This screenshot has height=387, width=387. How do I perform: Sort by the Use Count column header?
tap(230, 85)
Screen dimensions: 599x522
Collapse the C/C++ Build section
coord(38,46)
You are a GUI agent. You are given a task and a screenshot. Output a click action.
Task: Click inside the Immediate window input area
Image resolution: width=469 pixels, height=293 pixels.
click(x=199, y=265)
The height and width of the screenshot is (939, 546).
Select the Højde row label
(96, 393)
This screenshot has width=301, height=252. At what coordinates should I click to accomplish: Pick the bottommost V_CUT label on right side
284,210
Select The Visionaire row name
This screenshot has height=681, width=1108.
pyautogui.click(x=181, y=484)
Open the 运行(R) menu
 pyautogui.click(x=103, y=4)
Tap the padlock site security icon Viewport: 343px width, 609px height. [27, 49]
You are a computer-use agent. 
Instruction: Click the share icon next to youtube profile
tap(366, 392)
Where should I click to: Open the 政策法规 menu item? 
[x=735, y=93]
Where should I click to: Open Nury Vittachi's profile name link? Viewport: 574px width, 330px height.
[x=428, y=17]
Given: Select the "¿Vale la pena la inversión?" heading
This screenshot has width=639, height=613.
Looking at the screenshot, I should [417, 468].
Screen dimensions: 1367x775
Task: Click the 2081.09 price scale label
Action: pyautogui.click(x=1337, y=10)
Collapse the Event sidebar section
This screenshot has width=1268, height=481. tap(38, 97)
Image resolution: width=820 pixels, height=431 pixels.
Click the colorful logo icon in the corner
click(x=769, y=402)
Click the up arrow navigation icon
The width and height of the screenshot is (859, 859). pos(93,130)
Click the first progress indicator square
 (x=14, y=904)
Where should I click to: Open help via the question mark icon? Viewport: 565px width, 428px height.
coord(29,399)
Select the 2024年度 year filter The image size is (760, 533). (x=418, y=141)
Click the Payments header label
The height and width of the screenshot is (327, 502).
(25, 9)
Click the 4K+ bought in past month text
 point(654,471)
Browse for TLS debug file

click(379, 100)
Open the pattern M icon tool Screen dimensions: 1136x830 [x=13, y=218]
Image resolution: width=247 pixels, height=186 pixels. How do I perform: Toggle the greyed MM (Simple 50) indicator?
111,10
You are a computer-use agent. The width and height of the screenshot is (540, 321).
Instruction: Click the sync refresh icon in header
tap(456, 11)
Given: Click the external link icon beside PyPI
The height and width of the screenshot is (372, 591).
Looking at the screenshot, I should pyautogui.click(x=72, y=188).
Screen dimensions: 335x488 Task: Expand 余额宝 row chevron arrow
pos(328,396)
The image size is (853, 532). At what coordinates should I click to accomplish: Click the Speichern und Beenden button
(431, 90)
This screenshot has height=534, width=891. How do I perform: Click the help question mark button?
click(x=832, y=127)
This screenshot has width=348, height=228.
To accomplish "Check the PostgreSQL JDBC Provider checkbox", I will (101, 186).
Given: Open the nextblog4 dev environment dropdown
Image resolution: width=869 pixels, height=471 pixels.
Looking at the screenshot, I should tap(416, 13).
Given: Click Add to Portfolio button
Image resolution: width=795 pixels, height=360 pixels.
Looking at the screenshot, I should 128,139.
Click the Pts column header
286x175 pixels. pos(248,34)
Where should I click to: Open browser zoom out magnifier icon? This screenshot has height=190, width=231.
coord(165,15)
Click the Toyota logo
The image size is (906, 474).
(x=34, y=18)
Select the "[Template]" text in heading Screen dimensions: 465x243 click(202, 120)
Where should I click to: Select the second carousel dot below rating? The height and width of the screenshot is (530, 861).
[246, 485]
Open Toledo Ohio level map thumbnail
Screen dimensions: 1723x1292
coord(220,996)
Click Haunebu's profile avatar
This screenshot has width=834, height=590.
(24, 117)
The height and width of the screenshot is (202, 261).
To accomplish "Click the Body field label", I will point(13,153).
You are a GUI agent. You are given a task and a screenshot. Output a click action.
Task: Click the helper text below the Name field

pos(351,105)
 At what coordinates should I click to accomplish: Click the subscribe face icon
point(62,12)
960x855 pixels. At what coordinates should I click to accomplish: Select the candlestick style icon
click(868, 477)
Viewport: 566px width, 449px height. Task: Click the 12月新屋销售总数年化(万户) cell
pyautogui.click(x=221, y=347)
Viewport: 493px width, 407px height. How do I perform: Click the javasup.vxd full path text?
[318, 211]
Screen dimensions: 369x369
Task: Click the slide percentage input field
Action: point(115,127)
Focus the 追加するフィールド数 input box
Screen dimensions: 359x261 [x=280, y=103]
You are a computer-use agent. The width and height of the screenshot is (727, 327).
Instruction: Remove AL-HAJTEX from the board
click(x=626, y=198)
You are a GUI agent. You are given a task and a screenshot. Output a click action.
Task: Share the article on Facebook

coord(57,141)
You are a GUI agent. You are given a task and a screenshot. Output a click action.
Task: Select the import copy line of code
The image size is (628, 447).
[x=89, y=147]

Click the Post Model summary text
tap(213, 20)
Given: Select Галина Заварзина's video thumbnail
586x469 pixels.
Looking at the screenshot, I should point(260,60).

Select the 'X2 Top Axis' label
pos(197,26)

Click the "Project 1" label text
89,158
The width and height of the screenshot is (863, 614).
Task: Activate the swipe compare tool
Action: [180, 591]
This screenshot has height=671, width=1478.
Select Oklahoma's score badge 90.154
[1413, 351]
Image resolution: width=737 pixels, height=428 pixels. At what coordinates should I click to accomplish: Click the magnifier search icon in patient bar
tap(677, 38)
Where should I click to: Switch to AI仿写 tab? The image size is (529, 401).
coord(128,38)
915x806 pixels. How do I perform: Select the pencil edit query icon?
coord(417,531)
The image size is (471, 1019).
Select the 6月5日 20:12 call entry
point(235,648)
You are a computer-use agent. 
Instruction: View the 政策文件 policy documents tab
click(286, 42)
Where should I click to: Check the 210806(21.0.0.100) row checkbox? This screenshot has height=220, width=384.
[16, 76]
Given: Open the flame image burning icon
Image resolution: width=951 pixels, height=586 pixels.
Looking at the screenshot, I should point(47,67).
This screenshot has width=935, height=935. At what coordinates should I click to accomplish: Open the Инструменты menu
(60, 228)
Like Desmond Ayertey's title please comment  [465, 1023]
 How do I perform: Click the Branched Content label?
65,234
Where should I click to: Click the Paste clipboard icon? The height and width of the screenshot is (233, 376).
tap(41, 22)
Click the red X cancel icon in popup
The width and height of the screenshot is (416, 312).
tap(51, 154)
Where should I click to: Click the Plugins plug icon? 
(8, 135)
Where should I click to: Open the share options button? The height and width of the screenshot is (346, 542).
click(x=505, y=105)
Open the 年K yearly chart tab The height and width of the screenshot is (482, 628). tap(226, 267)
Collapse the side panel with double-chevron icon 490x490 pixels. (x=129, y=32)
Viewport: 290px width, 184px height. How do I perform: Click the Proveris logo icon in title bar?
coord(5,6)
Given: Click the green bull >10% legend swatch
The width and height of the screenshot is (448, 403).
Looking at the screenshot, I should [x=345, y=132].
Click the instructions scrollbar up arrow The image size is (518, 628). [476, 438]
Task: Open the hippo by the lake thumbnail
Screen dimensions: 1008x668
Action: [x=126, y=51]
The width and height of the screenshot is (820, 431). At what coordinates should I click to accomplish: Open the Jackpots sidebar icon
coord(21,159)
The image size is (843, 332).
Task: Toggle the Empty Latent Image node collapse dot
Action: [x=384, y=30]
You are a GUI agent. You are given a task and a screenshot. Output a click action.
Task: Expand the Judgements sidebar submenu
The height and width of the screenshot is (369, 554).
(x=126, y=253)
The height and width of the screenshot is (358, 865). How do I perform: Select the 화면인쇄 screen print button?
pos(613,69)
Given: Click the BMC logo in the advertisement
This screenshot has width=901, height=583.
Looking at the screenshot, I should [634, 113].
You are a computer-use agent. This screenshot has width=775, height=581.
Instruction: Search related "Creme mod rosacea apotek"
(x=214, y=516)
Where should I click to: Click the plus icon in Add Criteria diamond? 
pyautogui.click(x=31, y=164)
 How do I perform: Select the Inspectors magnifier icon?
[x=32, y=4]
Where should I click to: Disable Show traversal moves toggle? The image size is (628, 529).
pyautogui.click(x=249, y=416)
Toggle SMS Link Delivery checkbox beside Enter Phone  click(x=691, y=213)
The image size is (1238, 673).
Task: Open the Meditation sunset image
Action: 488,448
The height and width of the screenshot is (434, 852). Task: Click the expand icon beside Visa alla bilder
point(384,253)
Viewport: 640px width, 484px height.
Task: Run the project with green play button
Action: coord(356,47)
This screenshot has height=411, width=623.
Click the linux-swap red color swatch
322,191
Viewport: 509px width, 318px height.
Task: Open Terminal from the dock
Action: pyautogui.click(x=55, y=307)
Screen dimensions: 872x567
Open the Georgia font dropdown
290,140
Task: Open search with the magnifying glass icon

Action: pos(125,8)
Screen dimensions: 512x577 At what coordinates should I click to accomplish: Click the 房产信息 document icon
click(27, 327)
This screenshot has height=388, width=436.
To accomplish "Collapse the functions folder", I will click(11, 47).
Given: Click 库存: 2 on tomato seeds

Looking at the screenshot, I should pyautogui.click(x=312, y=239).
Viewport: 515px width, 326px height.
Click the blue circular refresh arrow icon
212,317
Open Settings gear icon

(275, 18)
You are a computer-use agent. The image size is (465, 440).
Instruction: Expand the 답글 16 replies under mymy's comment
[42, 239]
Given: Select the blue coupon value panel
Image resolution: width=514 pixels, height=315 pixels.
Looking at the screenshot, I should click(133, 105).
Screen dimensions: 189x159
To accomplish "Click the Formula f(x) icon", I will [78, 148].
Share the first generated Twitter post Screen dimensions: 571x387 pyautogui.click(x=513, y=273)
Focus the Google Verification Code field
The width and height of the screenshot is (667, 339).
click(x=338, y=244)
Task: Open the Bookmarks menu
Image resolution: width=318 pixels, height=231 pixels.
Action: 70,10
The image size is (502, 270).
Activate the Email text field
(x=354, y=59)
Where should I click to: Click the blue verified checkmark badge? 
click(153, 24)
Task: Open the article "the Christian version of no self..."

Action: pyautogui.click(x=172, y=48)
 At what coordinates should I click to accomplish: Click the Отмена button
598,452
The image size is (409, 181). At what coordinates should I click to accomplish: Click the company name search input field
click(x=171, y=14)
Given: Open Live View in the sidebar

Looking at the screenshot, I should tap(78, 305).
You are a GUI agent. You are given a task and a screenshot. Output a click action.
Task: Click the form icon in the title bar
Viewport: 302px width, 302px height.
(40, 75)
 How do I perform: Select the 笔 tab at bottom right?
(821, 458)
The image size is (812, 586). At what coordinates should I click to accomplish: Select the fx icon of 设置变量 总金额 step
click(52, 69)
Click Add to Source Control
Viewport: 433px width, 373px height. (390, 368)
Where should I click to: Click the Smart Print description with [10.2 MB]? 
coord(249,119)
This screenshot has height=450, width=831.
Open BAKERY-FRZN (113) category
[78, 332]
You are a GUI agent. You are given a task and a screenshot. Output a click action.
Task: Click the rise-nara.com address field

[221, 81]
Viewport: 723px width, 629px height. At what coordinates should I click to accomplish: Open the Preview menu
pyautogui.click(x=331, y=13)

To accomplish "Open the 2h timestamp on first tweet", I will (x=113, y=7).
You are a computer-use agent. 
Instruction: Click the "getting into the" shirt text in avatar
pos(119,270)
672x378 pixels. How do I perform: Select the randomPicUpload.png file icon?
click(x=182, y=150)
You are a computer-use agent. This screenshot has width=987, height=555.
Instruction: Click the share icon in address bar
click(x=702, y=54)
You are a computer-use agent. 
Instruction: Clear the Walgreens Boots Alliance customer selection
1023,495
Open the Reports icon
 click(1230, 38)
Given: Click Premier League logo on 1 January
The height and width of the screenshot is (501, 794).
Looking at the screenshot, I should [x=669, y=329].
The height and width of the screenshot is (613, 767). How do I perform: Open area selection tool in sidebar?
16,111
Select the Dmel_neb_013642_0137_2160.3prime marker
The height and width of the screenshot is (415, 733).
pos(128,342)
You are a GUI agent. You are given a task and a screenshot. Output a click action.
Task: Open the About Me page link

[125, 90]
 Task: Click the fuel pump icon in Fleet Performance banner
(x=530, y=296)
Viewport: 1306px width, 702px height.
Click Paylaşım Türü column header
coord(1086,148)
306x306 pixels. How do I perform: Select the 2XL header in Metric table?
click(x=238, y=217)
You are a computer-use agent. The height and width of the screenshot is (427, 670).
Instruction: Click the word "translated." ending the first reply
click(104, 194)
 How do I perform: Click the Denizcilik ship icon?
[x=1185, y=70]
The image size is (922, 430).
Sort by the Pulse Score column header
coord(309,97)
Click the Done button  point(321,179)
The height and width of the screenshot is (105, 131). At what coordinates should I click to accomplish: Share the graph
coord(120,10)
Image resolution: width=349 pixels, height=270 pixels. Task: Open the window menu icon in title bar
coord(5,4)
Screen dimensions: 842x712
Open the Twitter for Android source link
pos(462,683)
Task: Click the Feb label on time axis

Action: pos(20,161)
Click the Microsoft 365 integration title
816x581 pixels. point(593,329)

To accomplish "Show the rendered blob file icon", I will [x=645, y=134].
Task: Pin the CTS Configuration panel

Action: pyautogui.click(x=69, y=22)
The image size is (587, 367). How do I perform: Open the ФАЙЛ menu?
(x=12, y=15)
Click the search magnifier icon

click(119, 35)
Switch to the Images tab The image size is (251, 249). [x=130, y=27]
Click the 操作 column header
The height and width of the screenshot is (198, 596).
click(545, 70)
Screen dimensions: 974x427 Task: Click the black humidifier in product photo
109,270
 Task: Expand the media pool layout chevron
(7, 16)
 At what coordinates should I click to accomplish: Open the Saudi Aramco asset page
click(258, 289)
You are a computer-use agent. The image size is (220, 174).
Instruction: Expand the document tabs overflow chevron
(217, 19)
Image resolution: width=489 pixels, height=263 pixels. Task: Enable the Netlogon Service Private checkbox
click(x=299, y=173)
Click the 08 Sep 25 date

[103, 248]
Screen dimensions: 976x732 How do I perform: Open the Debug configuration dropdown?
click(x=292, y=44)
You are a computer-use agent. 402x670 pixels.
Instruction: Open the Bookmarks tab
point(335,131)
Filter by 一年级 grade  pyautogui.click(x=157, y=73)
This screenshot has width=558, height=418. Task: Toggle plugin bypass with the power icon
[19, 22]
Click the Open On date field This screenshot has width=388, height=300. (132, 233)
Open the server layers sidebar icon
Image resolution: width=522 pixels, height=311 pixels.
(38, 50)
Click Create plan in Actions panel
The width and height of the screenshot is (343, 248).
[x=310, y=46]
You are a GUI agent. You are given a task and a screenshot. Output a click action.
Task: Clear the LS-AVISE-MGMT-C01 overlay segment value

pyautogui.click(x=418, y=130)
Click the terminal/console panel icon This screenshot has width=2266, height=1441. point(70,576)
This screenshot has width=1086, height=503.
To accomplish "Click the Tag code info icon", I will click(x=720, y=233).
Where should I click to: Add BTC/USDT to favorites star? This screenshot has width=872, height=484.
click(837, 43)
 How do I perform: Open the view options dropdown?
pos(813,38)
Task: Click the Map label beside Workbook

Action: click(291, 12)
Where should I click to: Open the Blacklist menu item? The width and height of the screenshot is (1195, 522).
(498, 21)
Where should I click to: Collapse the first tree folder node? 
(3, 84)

++++++++++

◆ **EXERCISE**:
Only the lines holding the string "heading" are needed; copy each of them from the material above.

◆ **RESULT**:
Given: Select the "¿Vale la pena la inversión?" heading
Select the "[Template]" text in heading Screen dimensions: 465x243 click(202, 120)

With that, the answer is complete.